Two dreamit startups have taken top prizes in their industry pitch competitions at South by Southwest. Keriton, a breast milk management startup, beat out 150 other companies to win the South by Southwest Impact Pediatric Health Pitch Competition. A day later, 101 EDU, which encourages active learning in STEM classrooms, won top prize at Student Startup Madness, a nationwide tournament-style competition digital media startups.
This is not the first time Dreamit startups have come out on top in SXSW startup competitions. In 2015, Dreamit alum BioBots won top prize for being the most innovative startup.
Upon receiving his award, the founder of Keriton gave a special shoutout to the city where he has worked to build his company. “I want to dedicate this award to the city of Philadelphia. I’m happy to call Philly our home because the entire community has been so supportive, especially folks like Penn Medicine, Penn Engineering, Wharton, IBX, BioAdvance, Ben Franklin Technology Partners, Dreamit Ventures, DormRoomFund, the Mayor’s Office, Philly Startup Leaders and StartUp PHL. This is a reflection of a Philadelphia company winning at a global stage.”

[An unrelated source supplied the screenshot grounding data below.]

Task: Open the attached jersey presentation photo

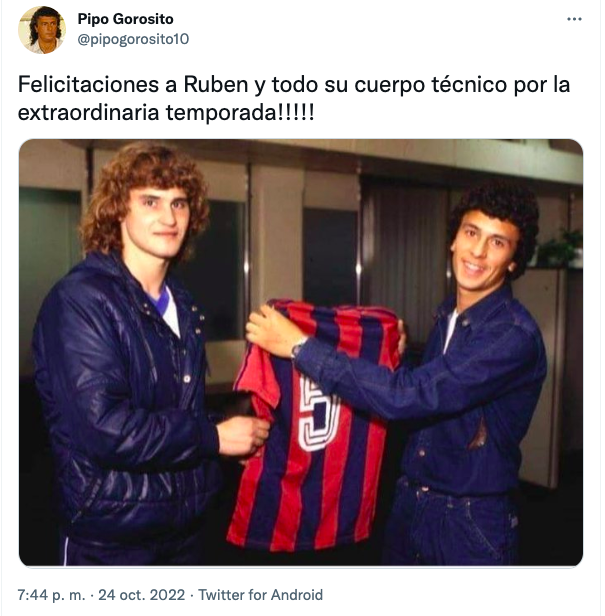Action: (301, 352)
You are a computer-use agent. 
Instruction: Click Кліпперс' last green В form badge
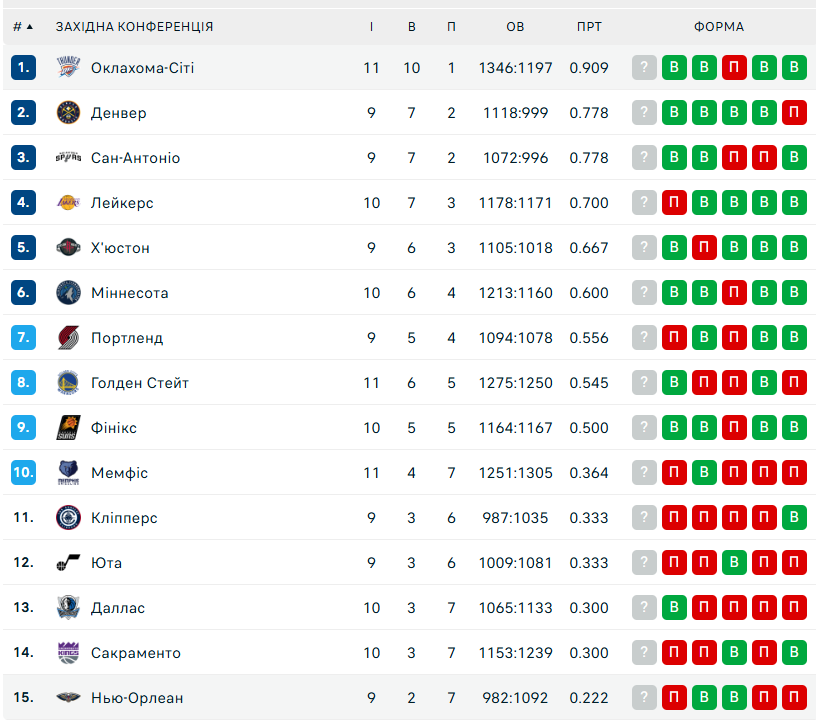(x=795, y=518)
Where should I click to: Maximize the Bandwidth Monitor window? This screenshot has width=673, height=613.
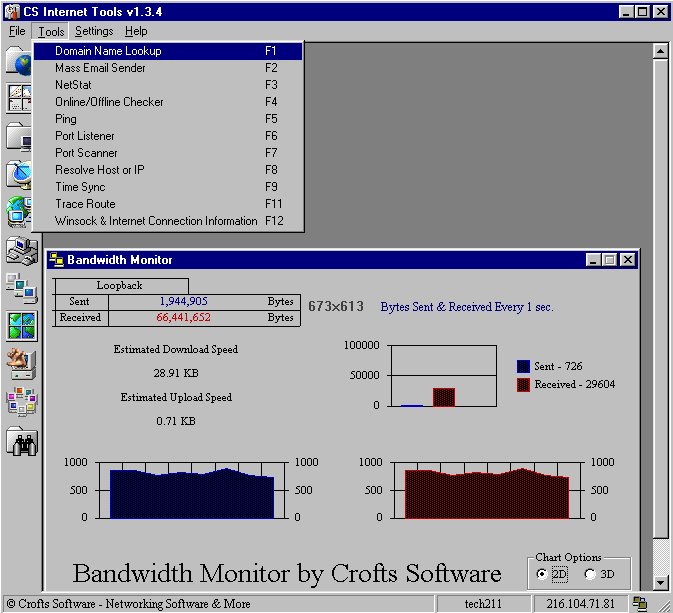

Keriton recently raised $1m to become an in-hospital solution for breast milk management in neonatal intensive care units (NICUs). Studies have suggested that access to breast milk can stave off diseases like retinopathy of prematurity, a malady that afflicts more than half of premature babies, stunting the growth of their eyes (the same condition that took Stevie Wonder’s eyesight when he was a child). Keriton plans to help significantly reduce prevalence this debilitating condition.
101, which is based in NYC, launched their product Chem101 in 2016 and has received fantastic feedback from users. 88% of students agreed that Chem101 helped them learn Lewis structures, and 77% indicated that they preferred using Chem101 over any existing course tools. 101 is now expanding Chem101’s curriculum support and intends to expand to other subjects including physics, math, and biology. For its long-run, the company is looking to develop a K-12 learning tool that can be dispersed internationally.